Lorsque le virus s’est montré, les établissements privés ne mettaient pas leurs lits à disposition. Maintenant, la situation arrivant à un niveau plus sérieux, ils le font. Nous avons donc vu que les services de santé de l’Etat qui doivent offrir un service gratuit à la population étaient limités. Pourtant nous sommes dans un pays où les services de santé ont une qualité plutôt haute. Malgré cela, nous avons vu que c’était limité.

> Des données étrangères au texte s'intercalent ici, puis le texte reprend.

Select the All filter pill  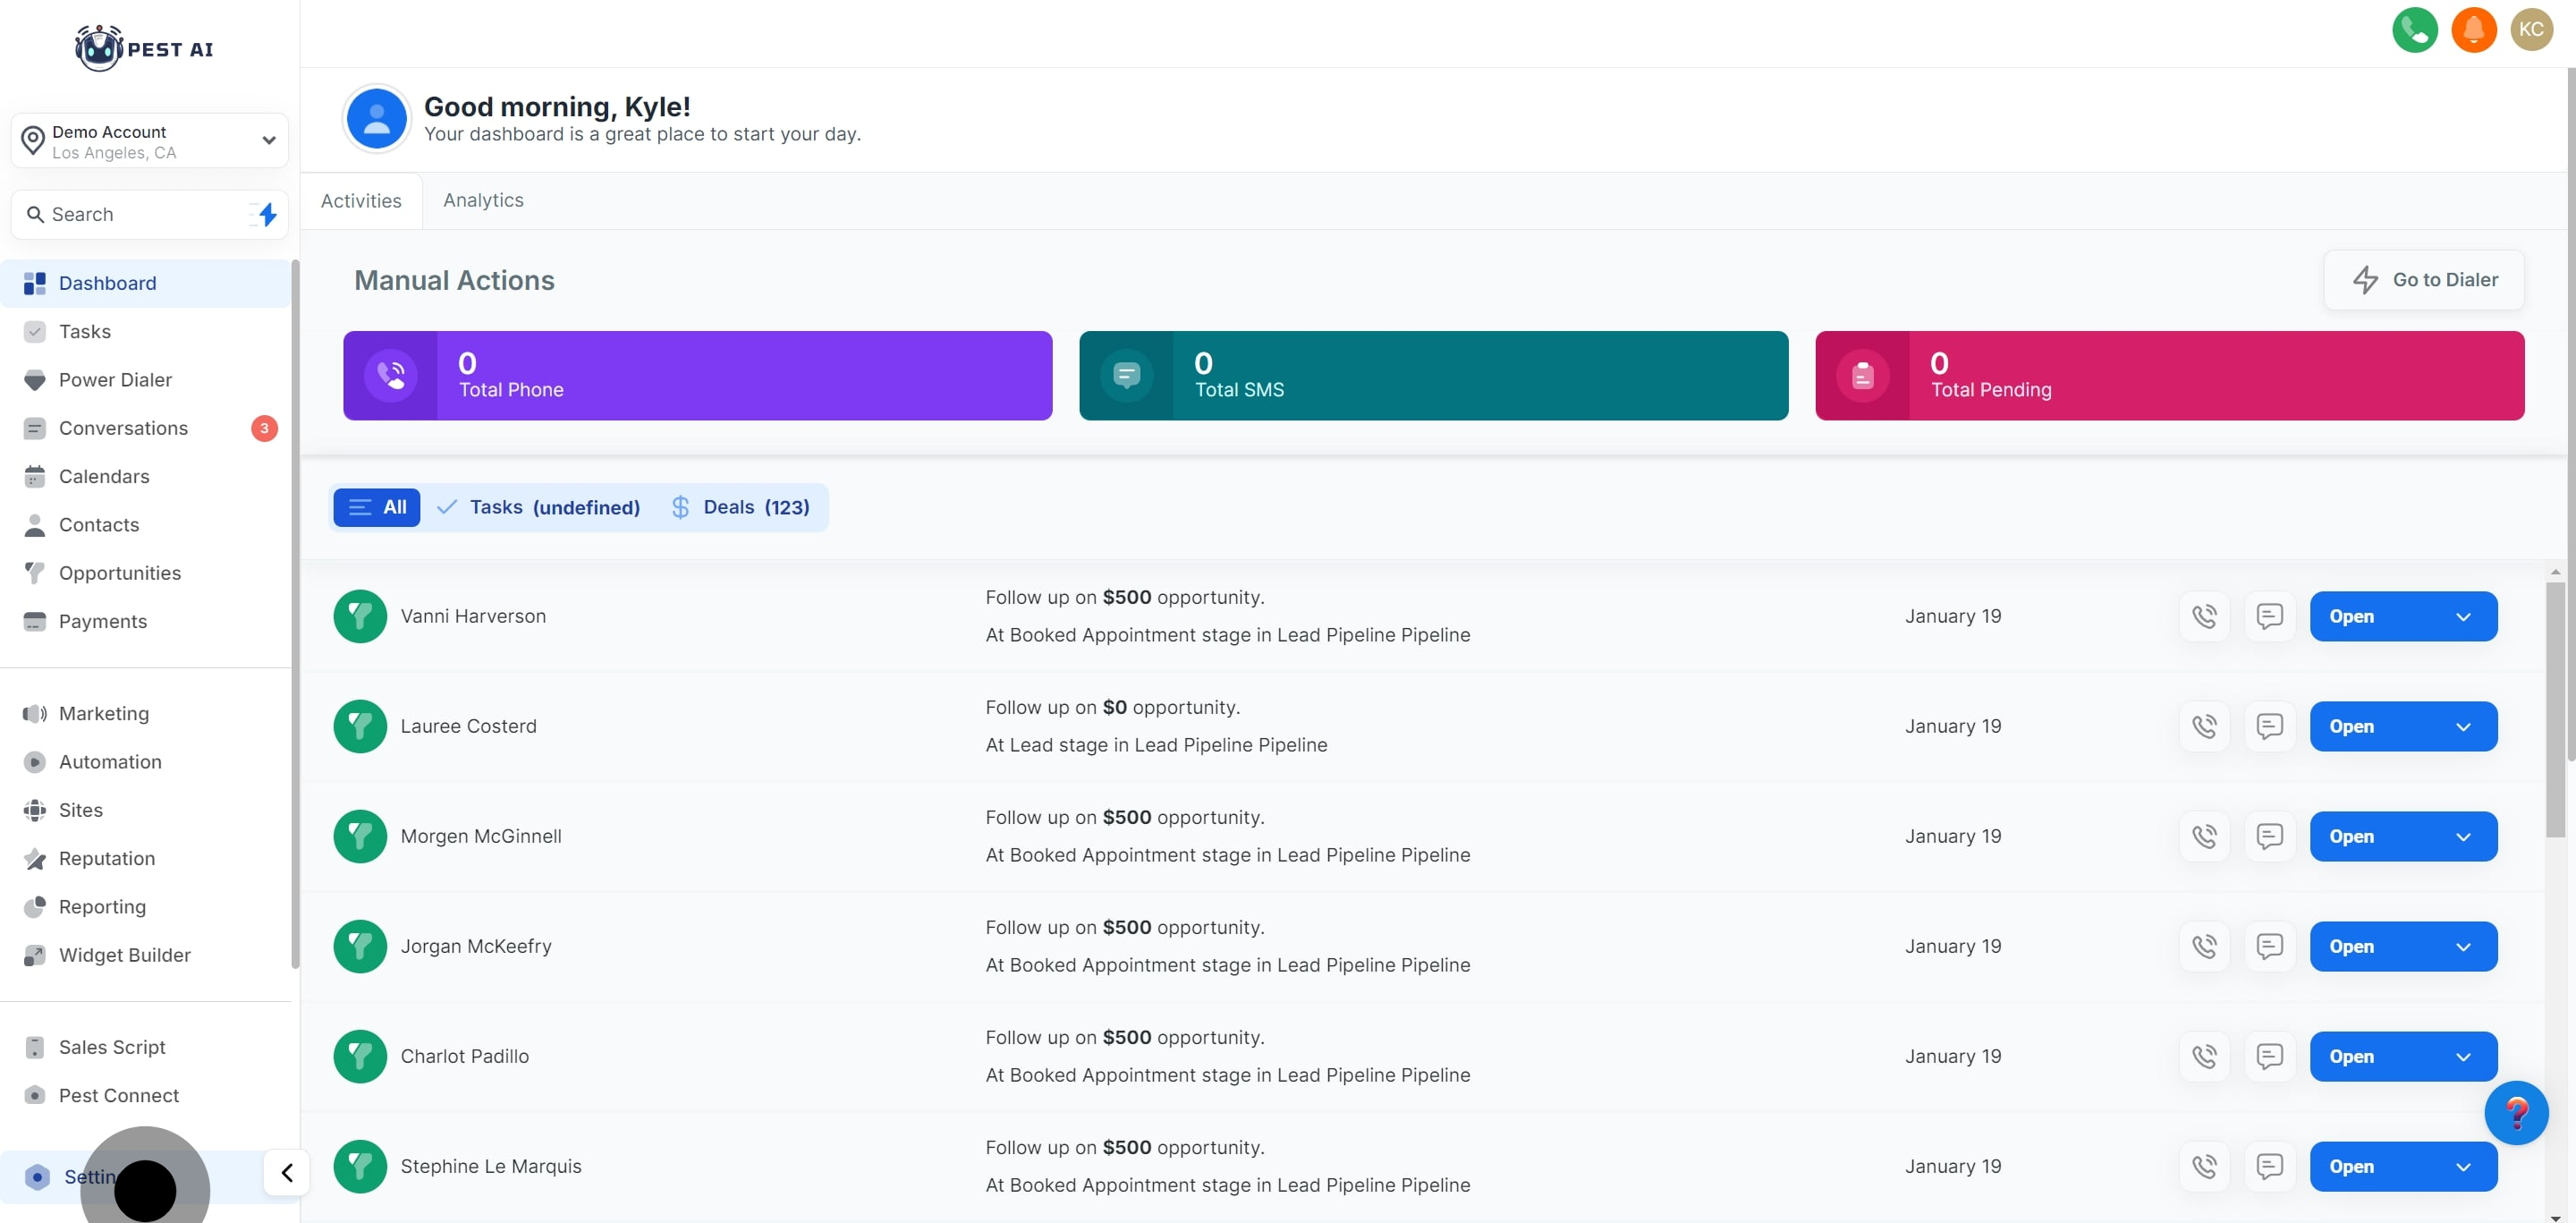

En ce moment, une des intox qui se propage est “dans les hôpitaux d’Etat, pour laisser la place aux jeunes malades, les personnes âgées ne sont pas soignées…”. Ce genre de fausses infos se propagent, mais la frayeur éveillée chez des gens n’est pas injustifiée. Parce que une inquiétude existe réellement, due aux réductions des dernières années, concernant les hôpitaux. Peut être qu’il est question d’un non-confiance dans le système de santé. Par exemple, il y a une semaine, Conte a annoncé que 20 mille infirmierEs seront embauchéEs. Car il n’y a pas suffisamment d’infirmierEs .
Le travail
Début mars, pour ceux et celles qui ont la possibilité de travailler chez eux, un système appelé “smart working” a été activé. En Italie, le travail à domicile n’avait pas une base légale claire. Suite au décret que le Premier Ministre a promulgué, maintenant, tout ceux et celles qui peuvent le faire, travaillent à domicile. Ceux qui ne peuvent pas, et qui ont des métiers dans des domaines vitaux, continuent leur vie professionnelle normale.
Au début, il y a eu un vide, concernant les assurances. Il y avait des point d’interrogation sur les accidents de travail qui surviendraient non pas au travail mais à domicile… Un décret qui régule toutes ces questions a été promulgué.
Le ministre de l’économie a annoncé, lors de son discours du mardi, 10 mars, qu’un budget supplémentaire de 25 milliards d’Euros, est réservé, et que personne ne se trouverait au chômage et qu’aucune entreprise ne ferait faillite.
On va bien voir…
Dernièrs chiffres en Italie :
15 113 cas d’infection, 1 258 guérisons, 1 016 décès, 12 839 patients actifs.
Infections du 12 mars 2 651, décès du 12 mars 189, état critiques 1 153.
Les chiffres sont récoltés le soir du reportage, le 12 mars, de la section coronavirus sur Worldometers.